From the records below, print exactly the lines starting at the one containing "This screenshot has height=757, width=675." and ending at the one containing "Click the Instagram bar", ends included, and nothing else.

[[ EXTRACTED INFORMATION open ]]

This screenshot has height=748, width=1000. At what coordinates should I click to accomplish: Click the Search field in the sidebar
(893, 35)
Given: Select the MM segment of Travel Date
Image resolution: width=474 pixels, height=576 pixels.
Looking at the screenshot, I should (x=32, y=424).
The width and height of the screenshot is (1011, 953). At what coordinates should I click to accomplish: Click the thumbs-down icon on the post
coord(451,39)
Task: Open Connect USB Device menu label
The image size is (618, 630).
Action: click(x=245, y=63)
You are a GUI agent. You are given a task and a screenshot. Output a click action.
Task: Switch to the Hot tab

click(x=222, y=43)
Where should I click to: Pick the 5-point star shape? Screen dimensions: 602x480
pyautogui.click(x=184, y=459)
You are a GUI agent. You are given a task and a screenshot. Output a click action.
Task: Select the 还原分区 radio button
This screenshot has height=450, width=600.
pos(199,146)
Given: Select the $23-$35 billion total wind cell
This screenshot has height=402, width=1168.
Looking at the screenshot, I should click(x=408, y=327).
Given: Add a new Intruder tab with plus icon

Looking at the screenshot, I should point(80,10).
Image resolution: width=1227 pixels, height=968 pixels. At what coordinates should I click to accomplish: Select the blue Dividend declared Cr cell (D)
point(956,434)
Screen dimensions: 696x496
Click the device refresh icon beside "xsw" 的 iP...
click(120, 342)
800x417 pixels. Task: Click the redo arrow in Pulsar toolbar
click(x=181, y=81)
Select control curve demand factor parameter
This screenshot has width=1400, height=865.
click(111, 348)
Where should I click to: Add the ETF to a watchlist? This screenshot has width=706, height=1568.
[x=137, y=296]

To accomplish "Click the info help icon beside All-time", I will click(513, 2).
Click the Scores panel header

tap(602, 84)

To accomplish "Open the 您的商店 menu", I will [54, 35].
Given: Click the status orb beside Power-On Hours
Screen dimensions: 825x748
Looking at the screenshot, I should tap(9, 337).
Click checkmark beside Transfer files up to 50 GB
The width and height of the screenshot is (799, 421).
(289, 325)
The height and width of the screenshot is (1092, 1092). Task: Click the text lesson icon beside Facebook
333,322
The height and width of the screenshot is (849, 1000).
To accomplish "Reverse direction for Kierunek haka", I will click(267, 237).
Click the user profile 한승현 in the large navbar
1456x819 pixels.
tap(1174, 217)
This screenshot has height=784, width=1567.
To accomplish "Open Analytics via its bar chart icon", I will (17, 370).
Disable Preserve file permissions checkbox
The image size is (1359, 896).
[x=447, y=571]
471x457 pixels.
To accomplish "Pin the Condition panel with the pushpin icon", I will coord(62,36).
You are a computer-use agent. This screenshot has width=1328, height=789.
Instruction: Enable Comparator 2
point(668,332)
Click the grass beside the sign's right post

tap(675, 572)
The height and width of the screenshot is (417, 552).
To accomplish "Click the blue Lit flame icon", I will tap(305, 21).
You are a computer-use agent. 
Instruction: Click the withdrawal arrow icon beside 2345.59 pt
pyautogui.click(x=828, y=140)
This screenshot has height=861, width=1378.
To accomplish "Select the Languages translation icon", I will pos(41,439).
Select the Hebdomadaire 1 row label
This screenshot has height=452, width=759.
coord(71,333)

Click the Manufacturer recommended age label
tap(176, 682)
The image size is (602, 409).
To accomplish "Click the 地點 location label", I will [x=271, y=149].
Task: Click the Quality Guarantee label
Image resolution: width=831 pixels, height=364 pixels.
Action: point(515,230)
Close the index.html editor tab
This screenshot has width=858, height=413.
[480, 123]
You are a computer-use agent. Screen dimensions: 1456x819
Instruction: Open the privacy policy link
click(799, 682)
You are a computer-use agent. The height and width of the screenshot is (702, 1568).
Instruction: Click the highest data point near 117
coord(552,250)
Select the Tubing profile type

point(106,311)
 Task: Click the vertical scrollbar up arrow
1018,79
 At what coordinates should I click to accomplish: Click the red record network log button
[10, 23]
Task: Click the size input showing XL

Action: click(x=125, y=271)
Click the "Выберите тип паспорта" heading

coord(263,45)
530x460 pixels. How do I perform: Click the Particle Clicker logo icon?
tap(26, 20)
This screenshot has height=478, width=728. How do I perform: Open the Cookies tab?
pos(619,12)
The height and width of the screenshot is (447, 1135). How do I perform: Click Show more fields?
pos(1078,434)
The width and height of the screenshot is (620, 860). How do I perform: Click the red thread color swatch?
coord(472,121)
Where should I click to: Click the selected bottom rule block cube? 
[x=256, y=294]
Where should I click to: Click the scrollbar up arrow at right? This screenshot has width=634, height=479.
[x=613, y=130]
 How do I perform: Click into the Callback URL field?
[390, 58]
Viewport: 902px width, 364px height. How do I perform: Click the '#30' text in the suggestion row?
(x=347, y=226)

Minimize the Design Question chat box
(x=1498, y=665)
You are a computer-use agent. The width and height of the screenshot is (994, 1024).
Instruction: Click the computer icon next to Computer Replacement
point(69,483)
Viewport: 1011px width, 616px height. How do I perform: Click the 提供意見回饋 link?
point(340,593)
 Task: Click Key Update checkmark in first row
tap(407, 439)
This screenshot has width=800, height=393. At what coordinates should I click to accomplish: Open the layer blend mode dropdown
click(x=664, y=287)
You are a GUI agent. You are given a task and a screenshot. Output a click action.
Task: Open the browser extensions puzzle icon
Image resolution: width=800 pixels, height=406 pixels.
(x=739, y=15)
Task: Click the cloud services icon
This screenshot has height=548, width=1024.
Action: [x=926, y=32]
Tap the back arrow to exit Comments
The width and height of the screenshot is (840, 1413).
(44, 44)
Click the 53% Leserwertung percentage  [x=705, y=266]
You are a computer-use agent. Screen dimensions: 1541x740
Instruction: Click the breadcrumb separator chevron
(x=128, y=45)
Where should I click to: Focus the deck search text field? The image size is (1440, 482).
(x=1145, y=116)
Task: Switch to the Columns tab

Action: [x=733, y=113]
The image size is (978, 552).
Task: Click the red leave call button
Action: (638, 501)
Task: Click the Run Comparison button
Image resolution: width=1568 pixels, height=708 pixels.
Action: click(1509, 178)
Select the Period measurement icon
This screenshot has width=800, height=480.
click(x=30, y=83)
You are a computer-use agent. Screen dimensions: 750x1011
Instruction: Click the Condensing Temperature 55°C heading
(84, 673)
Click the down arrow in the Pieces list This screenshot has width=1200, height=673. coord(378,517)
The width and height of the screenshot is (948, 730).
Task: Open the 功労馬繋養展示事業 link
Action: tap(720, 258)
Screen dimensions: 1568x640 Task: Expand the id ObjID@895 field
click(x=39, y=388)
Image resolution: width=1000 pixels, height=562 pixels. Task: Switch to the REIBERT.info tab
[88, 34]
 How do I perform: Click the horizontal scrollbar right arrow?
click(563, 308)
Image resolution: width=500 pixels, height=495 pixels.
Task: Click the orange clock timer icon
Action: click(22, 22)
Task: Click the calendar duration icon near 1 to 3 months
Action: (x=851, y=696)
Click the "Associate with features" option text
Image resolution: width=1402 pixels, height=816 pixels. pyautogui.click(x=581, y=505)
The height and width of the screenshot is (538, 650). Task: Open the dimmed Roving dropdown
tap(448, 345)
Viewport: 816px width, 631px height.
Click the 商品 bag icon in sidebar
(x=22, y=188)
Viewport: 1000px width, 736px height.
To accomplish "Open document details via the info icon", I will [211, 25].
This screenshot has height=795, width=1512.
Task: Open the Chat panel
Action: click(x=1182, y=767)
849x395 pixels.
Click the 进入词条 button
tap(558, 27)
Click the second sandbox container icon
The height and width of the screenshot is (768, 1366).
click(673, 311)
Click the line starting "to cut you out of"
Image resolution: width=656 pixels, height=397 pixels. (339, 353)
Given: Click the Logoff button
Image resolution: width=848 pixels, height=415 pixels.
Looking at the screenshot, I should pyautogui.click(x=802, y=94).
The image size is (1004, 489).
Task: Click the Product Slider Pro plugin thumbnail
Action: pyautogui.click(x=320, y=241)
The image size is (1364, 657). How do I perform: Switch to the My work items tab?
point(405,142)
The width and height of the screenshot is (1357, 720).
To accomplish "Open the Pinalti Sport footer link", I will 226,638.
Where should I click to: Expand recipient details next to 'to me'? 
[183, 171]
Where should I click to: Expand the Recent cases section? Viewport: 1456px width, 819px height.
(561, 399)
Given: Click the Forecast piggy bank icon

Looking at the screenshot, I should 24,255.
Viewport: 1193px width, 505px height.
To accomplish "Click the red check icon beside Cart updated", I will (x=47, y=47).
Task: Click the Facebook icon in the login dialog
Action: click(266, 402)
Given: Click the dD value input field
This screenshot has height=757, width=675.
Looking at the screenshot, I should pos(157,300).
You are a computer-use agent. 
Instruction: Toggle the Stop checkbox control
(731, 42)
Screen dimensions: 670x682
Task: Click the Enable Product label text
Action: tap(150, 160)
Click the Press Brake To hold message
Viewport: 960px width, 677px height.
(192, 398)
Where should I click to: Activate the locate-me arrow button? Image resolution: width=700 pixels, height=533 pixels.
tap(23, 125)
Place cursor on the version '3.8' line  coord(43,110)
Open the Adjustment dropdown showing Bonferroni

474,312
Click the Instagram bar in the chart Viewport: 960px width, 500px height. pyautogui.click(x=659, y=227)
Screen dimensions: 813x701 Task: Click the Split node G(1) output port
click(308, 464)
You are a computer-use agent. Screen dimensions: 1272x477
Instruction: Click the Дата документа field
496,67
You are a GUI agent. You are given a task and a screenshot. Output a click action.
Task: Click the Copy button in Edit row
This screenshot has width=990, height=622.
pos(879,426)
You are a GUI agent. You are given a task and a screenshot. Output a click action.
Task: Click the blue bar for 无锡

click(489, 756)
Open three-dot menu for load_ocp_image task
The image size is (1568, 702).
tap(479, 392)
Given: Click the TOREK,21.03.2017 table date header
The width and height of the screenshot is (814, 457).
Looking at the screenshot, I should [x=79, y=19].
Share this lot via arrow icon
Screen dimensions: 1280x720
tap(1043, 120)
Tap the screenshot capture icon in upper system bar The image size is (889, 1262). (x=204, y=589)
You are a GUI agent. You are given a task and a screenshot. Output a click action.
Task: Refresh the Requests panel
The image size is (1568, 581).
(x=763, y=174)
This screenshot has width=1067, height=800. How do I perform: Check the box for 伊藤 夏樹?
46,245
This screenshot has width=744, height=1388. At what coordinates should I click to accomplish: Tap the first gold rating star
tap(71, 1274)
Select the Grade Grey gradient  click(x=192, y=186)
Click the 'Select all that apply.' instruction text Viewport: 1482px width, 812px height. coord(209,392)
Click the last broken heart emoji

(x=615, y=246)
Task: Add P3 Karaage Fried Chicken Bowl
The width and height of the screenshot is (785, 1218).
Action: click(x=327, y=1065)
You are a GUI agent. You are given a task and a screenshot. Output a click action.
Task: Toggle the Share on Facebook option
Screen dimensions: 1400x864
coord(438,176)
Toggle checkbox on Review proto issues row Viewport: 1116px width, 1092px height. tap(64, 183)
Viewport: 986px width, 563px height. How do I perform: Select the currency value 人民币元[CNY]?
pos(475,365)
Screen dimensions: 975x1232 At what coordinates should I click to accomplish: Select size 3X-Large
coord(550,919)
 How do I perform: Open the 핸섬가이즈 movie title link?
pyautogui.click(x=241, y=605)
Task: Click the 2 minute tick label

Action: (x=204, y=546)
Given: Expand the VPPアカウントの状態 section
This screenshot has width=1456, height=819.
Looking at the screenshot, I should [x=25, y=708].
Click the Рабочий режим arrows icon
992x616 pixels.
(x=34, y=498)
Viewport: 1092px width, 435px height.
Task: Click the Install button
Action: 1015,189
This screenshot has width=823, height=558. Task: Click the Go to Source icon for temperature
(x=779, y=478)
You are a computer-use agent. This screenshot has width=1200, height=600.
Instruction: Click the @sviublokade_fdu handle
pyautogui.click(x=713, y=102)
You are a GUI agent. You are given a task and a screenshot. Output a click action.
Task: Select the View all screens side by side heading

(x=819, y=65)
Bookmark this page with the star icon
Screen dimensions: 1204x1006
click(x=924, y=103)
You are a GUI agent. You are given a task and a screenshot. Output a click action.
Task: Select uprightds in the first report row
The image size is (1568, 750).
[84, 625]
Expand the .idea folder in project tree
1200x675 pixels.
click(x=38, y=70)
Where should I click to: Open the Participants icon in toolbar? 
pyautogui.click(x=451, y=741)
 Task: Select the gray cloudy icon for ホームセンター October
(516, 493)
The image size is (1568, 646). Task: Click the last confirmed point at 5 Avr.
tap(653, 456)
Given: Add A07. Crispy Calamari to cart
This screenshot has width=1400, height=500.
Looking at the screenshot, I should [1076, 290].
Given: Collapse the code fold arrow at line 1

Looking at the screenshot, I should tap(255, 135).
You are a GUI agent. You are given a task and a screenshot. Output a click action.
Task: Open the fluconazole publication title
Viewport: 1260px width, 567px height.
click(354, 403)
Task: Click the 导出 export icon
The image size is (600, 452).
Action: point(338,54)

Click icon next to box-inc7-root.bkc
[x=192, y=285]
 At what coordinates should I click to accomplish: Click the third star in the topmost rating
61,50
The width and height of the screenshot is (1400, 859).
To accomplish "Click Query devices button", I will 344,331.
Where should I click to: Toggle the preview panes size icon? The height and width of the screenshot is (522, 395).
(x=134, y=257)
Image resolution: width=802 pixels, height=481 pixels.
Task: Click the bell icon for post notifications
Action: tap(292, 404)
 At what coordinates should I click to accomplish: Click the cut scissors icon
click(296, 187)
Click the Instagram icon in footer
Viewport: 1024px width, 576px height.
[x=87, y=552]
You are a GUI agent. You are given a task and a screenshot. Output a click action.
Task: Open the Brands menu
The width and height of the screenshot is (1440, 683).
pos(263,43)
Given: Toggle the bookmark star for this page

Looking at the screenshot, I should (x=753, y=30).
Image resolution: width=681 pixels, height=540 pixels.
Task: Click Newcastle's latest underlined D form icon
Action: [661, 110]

[[ EXTRACTED INFORMATION closed ]]

WRITTEN SOLUTION »
This screenshot has height=757, width=675.
Looking at the screenshot, I should pos(157,300).
You are a computer-use agent. 
Instruction: Toggle the Stop checkbox control
(731, 42)
Screen dimensions: 670x682
Task: Click the Enable Product label text
Action: tap(150, 160)
Click the Press Brake To hold message
Viewport: 960px width, 677px height.
(192, 398)
Where should I click to: Activate the locate-me arrow button? Image resolution: width=700 pixels, height=533 pixels.
tap(23, 125)
Place cursor on the version '3.8' line  coord(43,110)
Open the Adjustment dropdown showing Bonferroni

474,312
Click the Instagram bar in the chart Viewport: 960px width, 500px height. pyautogui.click(x=659, y=227)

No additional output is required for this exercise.